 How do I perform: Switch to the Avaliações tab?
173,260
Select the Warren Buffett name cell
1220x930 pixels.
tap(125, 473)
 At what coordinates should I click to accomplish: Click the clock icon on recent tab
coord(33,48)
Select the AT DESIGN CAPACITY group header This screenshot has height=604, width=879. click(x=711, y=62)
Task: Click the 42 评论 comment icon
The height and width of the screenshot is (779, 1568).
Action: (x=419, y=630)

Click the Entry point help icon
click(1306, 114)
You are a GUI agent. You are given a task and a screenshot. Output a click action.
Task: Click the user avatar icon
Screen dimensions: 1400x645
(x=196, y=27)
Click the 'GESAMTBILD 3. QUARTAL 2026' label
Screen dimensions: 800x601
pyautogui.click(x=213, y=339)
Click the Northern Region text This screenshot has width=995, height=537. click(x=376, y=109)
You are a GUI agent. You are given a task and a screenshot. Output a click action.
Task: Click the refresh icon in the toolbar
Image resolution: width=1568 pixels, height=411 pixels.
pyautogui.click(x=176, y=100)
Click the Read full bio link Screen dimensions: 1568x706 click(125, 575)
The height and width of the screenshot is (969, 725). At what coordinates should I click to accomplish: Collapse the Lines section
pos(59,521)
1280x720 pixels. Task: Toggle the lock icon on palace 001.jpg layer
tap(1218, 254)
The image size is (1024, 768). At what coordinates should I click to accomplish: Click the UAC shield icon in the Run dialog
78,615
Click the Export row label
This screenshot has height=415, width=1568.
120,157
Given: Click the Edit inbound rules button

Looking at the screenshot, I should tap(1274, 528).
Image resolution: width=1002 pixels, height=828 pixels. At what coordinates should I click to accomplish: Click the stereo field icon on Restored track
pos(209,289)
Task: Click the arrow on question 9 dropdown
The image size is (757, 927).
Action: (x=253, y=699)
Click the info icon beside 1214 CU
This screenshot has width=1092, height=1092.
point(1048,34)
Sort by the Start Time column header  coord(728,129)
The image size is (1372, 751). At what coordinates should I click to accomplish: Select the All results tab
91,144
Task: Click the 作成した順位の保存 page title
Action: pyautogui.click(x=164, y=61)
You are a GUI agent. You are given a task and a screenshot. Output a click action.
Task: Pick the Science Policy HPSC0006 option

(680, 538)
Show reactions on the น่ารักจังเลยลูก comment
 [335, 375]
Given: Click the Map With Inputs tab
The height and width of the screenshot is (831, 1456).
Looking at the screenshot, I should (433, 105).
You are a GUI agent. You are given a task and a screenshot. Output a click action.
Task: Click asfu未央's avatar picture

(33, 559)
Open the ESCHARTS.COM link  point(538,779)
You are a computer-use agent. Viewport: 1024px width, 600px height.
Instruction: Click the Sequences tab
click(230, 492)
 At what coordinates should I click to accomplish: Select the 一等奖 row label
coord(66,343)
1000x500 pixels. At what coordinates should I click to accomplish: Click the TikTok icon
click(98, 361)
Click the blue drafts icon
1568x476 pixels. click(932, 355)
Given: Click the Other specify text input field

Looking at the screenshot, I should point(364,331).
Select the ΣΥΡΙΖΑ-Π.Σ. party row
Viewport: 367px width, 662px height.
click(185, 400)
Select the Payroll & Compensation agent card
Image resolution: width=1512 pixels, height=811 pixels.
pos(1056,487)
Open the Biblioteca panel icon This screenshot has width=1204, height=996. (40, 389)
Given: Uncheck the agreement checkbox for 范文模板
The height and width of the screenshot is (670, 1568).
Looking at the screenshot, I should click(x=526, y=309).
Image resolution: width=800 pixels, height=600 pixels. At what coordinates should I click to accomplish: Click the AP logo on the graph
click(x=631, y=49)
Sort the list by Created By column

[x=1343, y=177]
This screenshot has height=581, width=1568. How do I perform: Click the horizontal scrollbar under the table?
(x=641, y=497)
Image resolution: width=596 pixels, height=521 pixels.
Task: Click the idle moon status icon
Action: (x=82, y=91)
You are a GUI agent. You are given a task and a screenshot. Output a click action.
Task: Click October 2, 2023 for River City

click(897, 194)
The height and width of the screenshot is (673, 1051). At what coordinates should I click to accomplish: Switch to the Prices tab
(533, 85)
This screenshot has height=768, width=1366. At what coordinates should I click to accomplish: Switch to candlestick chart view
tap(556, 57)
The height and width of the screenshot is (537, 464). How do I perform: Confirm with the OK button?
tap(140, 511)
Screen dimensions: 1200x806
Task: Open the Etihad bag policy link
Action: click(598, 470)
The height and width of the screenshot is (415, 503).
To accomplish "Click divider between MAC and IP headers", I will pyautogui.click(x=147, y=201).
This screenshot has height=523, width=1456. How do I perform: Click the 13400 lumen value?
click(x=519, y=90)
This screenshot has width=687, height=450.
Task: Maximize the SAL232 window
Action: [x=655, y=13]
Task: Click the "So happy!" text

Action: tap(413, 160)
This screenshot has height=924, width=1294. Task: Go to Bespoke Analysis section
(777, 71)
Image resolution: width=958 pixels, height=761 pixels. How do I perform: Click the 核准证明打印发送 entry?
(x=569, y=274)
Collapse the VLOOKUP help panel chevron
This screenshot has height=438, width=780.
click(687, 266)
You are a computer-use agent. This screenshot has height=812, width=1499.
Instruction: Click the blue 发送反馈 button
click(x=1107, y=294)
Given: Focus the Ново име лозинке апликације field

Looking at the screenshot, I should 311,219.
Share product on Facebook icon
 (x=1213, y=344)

- Task description -
Scan the listing for the string "computer", then copy every line where it appears.

- Task solution -
You are a computer-use agent. Viewport: 1024px width, 600px height.
You are a computer-use agent. This screenshot has height=812, width=1499.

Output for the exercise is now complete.